Os missionários visitam as casas, promovem várias ações de evangelização com o povo e já falam o creolo fluentemente... Vi que são bem aceitos e bem quistos pelo povo. Eles mesmos também vivem numa choupana precária e muito pobre, como são as do povo, para compartilhar concretamente a vida daquela população.
Fizemos uma via sacra no meio da favela, esgueirando-nos entre os barracos, onde não existem ruas... Foi uma experiência chocante ver de perto onde e como vivem aquelas pessoas. A ideia de Jesus, que continua a carregar a cruz nas dores e sofrimentos da humanidade, foi muito forte.

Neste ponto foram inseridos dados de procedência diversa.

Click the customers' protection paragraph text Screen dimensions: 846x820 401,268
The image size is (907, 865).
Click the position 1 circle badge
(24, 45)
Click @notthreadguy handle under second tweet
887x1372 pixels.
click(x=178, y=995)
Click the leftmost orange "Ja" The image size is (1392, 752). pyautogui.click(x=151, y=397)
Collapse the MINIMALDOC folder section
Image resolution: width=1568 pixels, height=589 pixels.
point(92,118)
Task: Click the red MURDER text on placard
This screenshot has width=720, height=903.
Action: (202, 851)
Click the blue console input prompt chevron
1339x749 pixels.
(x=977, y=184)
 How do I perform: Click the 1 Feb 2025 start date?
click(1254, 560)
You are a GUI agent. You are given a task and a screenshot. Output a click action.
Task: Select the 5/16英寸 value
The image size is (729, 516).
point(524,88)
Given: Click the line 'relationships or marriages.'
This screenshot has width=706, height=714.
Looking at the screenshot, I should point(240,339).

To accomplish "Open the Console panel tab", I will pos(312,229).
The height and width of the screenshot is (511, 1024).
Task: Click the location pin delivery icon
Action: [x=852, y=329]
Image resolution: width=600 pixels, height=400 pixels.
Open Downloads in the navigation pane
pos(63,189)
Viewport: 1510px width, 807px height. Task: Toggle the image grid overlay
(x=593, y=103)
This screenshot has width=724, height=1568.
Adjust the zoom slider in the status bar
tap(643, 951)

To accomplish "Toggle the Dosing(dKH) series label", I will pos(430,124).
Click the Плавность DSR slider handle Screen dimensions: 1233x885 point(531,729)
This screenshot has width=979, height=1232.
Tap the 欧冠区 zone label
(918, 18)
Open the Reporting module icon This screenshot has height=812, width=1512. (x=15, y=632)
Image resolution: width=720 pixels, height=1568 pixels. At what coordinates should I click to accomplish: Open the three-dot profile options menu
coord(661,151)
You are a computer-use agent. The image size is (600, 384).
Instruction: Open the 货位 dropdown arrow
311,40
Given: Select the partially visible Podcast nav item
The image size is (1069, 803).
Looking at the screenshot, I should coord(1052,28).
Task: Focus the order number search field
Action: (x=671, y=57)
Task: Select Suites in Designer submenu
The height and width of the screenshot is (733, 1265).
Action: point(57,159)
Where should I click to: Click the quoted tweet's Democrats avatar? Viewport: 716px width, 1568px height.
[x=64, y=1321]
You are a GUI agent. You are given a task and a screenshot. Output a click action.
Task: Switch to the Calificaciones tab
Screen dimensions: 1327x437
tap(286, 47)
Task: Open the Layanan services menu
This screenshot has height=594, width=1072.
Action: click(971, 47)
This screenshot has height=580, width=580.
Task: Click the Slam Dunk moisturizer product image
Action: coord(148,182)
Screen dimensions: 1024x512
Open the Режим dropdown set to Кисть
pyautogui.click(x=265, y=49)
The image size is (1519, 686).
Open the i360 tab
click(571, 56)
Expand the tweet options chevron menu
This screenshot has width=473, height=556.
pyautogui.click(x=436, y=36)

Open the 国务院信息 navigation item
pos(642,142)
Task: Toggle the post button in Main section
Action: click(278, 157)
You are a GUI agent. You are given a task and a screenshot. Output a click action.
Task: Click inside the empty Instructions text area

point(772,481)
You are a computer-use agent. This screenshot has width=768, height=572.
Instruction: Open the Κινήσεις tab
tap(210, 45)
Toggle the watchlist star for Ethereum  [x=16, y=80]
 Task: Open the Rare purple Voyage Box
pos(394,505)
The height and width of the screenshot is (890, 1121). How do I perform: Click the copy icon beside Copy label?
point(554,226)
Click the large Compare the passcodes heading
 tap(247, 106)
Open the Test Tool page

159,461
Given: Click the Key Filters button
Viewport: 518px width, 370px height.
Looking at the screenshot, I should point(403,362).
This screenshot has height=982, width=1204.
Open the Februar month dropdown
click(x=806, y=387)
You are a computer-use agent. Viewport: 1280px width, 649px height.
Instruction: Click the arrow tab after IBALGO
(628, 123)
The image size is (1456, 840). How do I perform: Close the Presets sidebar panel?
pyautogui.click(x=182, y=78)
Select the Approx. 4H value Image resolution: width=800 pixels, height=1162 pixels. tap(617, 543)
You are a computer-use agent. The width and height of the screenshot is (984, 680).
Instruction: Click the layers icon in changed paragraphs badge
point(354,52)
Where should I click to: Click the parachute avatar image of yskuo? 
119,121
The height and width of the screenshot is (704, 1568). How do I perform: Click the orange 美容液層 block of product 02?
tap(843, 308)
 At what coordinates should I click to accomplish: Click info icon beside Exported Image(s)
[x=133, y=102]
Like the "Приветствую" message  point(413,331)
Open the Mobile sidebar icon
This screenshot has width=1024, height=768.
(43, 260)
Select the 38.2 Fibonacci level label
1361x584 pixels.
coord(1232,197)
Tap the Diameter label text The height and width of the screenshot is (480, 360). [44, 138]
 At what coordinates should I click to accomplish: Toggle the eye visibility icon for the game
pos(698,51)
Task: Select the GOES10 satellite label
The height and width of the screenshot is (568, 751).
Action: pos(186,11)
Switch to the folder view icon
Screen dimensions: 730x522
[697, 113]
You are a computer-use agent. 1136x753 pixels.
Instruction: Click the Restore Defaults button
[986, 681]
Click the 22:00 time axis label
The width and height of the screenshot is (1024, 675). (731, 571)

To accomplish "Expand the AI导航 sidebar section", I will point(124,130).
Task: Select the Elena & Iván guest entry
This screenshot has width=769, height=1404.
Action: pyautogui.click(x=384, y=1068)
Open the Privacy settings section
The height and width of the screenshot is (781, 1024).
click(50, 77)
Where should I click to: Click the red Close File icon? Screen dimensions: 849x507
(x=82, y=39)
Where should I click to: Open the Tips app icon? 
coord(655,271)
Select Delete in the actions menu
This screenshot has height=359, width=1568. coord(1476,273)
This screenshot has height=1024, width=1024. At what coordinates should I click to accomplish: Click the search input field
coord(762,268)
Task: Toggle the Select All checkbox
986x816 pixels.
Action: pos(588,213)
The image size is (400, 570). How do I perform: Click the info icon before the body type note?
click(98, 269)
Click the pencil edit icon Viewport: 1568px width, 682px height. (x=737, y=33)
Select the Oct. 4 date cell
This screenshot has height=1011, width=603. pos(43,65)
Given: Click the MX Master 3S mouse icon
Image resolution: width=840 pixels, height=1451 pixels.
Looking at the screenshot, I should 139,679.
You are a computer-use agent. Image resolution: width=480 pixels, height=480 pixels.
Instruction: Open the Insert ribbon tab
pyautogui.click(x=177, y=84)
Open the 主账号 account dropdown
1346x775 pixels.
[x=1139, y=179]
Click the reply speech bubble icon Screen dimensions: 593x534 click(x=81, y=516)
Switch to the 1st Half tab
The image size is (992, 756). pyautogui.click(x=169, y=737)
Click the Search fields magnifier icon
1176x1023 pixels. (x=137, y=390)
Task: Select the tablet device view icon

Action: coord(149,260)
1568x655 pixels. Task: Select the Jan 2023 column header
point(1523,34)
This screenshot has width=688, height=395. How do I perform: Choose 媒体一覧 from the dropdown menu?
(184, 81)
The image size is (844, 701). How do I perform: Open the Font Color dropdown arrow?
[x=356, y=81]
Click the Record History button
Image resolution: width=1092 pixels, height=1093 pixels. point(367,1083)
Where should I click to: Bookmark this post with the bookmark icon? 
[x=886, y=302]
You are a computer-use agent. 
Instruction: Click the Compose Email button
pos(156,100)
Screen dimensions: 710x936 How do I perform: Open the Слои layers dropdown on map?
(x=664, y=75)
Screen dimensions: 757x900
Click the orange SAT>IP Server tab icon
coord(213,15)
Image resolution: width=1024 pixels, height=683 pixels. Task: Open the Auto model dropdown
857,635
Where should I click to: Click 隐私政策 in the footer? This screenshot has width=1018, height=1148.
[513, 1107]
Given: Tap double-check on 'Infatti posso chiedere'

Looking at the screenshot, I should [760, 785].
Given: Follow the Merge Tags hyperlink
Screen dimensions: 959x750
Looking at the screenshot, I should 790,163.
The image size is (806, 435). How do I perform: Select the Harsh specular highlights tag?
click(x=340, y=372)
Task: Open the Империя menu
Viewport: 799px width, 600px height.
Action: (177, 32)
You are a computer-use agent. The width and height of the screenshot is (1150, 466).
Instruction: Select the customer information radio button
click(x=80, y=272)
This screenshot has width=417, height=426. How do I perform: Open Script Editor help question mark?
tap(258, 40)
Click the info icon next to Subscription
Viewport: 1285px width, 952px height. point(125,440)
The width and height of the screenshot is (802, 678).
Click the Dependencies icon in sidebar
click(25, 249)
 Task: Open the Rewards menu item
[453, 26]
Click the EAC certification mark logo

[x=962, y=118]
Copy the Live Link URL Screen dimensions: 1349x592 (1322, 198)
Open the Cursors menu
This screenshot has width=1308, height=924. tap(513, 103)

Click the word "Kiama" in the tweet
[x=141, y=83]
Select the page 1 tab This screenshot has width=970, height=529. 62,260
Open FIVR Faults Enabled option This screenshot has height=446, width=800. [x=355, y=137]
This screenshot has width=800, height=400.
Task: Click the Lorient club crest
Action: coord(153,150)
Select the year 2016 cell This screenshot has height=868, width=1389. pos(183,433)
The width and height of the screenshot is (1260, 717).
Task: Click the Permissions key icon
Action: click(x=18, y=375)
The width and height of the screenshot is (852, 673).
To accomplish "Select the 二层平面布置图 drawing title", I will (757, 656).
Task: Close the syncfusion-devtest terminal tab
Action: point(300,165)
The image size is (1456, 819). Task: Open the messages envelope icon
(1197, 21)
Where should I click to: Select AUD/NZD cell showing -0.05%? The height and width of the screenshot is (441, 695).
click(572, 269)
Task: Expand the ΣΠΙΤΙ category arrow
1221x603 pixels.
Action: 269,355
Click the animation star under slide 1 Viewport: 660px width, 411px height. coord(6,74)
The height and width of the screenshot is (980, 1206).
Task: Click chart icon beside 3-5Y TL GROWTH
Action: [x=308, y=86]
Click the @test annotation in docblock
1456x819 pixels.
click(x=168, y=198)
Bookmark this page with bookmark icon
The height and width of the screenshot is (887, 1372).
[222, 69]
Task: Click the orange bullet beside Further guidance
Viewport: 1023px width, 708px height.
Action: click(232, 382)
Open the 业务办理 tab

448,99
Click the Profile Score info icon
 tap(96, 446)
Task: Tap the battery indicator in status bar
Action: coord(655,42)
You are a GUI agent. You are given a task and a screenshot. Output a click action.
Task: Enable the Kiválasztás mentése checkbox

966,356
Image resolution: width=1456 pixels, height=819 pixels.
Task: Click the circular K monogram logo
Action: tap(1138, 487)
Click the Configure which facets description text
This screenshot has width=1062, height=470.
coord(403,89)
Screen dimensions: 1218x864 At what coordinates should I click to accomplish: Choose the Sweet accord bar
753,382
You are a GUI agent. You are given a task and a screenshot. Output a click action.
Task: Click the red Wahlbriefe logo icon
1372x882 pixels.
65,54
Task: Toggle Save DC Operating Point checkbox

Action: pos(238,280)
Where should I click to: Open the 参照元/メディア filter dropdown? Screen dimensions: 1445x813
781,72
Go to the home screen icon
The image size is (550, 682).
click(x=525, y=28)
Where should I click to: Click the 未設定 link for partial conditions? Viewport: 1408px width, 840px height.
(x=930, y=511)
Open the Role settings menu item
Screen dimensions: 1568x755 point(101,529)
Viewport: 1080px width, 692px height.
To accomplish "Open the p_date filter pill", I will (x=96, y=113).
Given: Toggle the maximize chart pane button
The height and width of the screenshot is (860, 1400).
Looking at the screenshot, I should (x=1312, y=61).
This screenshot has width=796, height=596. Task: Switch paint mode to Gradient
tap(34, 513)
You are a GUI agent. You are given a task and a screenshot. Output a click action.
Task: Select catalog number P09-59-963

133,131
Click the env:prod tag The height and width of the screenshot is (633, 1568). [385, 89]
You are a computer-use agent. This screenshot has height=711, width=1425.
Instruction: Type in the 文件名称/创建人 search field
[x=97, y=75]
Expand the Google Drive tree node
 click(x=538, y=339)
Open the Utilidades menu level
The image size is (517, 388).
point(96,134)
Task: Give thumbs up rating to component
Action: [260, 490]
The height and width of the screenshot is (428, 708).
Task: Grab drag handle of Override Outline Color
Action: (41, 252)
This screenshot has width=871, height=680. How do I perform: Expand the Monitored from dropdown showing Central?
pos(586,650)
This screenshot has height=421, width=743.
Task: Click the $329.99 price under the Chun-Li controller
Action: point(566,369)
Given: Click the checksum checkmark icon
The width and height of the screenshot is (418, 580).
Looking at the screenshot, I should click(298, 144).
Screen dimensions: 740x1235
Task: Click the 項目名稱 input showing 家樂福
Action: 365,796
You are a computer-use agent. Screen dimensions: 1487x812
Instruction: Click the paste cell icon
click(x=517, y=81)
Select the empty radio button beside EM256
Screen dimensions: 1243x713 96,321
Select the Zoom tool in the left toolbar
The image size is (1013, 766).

Hoje, 12 de janeiro, transcorre o terceiro aniversário do terrível terremoto, no qual perderam a vida mais de 300 mil pessoas; entre elas, também doutora Zilda Arns, que tinha vindo para cá fundar a Pastoral da Criança. Rezarei uma missa num santuário, lembrando de todas as vítimas. Já tive contatos com as religiosas da CRB, que estão empenhadas em várias frentes de trabalho para ajudar a população a retomar a vida; há várias congregações, de diversos países, bem como grupos de voluntários, fazendo o mesmo.
O Haiti continua sendo um país muito pobre e devastado; mas tem muitas possibilidades e, com muitos pequenos “milagres”, motivados pela solidariedade e a caridade fraterna, certamente conseguirá superar a situação atual.